Autopista al infierno

Cartel de 'Mad Max: Furia en la carretera'. /
Cartel de 'Mad Max: Furia en la carretera'.

'Mad Max: Furia en la carretera' es una feroz diatriba futurista, metáfora cruel que nos remite de alguna forma a un más que inquietante y negro futuro, que quizás esté más cerca de los que pensamos

ANTON MERIKAETXEBARRIA

Una de las cosas buenas que pueden decirse de esta nueva entrega de la franquicia 'Mad Max' es que no se echa de menos en el reparto a Mel Gibson, reemplazado en esta ocasión por el sólido Tom Hardy, metido hasta los zancajos en la piel del incombustible rebelde a que hace alusión el título. La acción se sitúa de nuevo en un mundo postapocalíptico, que da paso a una salvaje vorágine de fantasía punk con ribetes de heavy metal, capaz de realzar las peripecias del loco Max, en compañía de la radical Furiosa (una rapada Charlize Theron), dispuestos ambos a dar matarile a todo señor de la guerra que se cruza en su camino.

Una escenografía integrada por sujetos extremadamente violentos, al volante de roñosos artilugios mecánicos, que conducen al espectador a lo largo de una caótica autopista al infierno, retratada por la robusta cámara del oscarizado fotógrafo John Seale ('El paciente inglés') con toda intensidad. Al tiempo, la potente banda sonora del popular DJ holandés Tom Halkenborg, más conocido por el sobrenombre de Junkie XL, colabora de forma decisiva en el fuerte impacto de la película, realizada con brío por el veterano cineasta australiano George Miller.

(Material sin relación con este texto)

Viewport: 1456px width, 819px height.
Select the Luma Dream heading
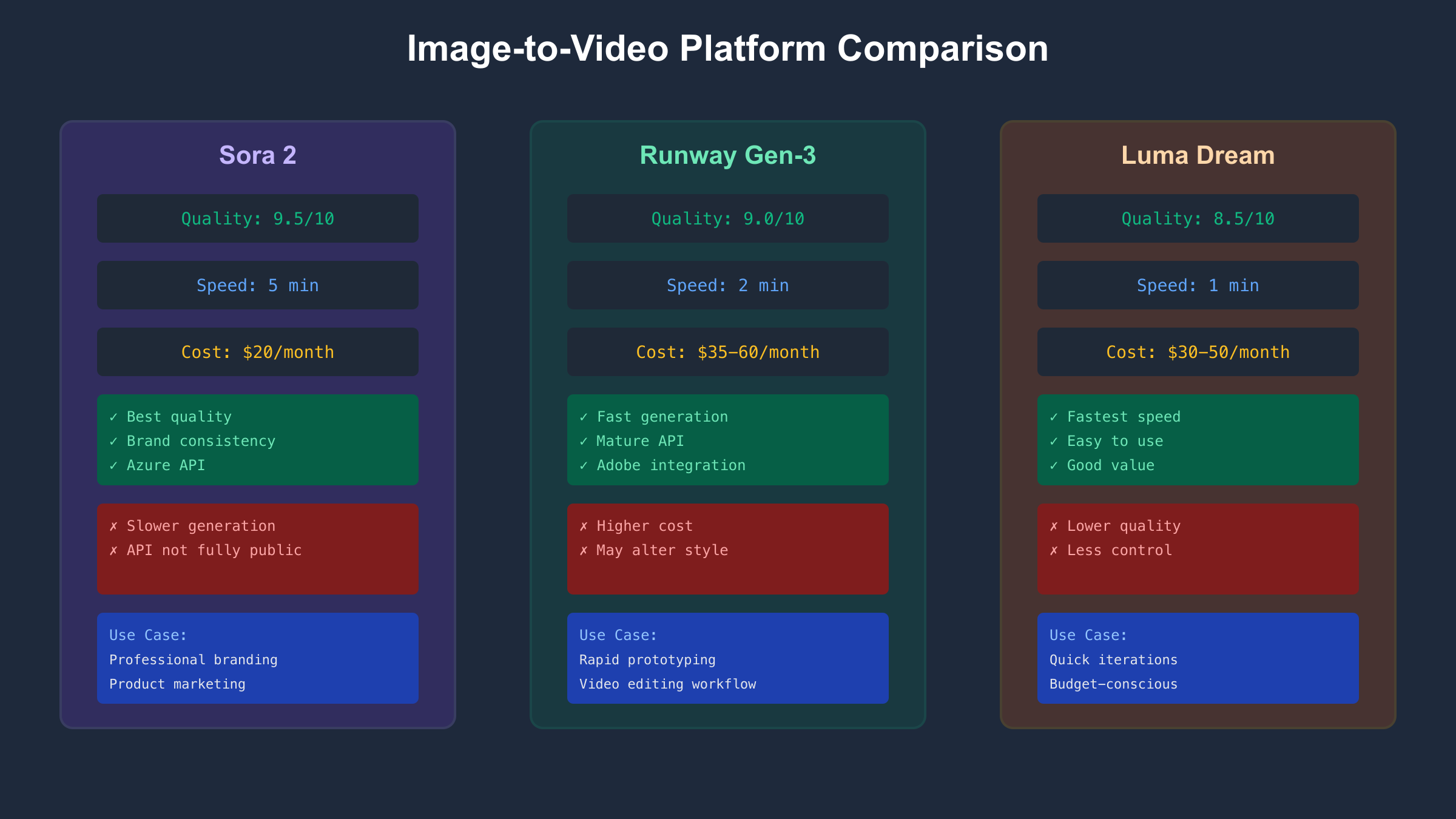(1198, 155)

No hay mayor obstinación entre los seres humanos que el enfrentamiento mutuo, es la filosofía que se desprende de la visión del filme, que además propone un novedoso concepto del entretenimiento, pues esconde y simboliza oscuros elementos de la sociedad de hoy en día, al tiempo que se pregunta cómo podríamos sobrevivir después de la hecatombre sufrida tiempo atrás por nuestro maltratado Planeta Azul. Porque con 'Mad Max: Furia en la carretera' estamos ante una feroz diatriba futurista, metáfora cruel que nos remite de alguna forma a un más que inquietante y negro futuro, que quizás esté más cerca de los que pensamos. O puede que ya esté aquí.